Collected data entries
== == ==

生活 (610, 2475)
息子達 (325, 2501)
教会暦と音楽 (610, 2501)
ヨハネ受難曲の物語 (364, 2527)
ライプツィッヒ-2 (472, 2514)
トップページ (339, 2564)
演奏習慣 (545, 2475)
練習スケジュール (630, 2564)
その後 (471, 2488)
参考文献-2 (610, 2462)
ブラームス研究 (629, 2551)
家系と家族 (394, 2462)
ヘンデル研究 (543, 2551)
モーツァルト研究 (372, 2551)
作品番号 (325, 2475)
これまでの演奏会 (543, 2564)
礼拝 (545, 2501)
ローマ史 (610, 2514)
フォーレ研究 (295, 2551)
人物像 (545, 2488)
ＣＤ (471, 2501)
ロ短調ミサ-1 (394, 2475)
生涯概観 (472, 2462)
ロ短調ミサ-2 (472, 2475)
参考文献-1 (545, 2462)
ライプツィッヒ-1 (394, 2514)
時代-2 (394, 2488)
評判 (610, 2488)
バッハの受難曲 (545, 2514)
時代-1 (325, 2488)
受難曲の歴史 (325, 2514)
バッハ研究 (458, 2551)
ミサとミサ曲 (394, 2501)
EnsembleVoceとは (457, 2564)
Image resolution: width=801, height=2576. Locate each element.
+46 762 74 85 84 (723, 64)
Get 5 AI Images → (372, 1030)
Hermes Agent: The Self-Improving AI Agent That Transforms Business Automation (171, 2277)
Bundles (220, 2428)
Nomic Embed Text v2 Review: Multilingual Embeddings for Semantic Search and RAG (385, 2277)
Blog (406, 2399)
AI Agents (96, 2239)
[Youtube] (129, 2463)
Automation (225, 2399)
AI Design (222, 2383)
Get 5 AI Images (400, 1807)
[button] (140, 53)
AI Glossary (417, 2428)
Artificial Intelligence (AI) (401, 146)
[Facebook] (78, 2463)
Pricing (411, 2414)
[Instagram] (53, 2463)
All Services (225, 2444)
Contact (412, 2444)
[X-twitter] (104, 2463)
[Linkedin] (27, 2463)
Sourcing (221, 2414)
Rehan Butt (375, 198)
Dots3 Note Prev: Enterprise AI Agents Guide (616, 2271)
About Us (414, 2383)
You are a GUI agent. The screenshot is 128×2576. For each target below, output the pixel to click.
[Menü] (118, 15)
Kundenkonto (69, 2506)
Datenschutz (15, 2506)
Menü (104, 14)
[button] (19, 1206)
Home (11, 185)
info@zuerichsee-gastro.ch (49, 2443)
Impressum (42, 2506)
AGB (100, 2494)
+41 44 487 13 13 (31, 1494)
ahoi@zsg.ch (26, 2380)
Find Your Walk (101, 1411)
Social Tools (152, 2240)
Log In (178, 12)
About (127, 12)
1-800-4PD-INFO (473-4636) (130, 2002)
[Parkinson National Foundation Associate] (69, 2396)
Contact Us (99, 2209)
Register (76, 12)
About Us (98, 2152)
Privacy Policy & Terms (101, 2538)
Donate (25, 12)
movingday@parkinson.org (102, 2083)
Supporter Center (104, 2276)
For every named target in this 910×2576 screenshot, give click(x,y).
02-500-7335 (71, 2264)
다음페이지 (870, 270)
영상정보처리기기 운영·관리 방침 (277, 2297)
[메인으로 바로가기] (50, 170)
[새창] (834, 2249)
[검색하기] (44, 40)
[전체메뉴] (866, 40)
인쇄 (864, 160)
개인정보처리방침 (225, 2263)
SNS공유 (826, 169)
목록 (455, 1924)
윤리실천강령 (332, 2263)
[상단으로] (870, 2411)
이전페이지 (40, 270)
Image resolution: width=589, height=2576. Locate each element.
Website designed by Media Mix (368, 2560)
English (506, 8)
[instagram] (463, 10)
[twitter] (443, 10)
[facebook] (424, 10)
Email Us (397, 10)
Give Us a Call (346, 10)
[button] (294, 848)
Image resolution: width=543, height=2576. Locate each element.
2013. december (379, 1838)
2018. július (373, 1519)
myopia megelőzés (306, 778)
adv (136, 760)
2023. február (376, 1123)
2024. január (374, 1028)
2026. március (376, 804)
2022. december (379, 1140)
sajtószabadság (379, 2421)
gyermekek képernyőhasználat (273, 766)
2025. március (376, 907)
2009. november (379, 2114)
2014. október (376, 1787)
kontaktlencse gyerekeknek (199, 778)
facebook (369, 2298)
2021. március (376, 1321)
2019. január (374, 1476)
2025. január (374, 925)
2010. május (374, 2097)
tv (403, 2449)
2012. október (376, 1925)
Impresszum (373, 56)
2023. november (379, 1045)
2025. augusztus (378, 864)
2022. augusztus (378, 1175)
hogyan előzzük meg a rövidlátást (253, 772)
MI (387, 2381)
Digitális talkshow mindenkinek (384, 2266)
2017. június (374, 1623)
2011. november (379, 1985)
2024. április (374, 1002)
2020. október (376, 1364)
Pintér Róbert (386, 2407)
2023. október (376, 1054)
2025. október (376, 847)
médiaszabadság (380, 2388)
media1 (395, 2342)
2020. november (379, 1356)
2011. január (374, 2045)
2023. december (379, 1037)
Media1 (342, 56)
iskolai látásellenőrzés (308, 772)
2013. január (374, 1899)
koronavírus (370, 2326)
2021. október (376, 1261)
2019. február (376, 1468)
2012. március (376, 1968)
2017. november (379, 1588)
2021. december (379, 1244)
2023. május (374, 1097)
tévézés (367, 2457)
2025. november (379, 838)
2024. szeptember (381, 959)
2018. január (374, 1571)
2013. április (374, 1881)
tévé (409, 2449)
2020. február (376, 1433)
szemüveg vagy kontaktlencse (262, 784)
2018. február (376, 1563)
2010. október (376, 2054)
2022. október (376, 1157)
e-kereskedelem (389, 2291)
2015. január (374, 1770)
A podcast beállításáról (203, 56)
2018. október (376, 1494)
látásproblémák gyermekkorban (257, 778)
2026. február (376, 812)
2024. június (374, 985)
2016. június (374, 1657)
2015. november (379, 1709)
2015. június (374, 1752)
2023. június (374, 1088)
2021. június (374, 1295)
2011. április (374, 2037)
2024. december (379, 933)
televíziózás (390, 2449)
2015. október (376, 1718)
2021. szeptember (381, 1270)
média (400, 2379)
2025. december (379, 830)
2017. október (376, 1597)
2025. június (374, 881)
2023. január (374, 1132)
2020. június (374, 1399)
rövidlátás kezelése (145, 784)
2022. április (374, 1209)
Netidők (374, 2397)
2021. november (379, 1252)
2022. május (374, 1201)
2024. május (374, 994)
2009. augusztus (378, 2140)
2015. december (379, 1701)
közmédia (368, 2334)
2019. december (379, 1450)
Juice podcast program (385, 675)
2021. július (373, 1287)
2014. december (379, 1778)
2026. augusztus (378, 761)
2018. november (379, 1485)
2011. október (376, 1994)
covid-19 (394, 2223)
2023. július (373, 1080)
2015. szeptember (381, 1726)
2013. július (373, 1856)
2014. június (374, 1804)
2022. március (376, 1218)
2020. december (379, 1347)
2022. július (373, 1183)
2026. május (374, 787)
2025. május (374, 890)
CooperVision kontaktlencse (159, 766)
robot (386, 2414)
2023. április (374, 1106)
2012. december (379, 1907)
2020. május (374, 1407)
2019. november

== == ==

● PROBLEM TO WORK ON
A single number is needed: the count of lines in the records that contain "Locate".

● ANSWER FOR THIS EXERCISE
3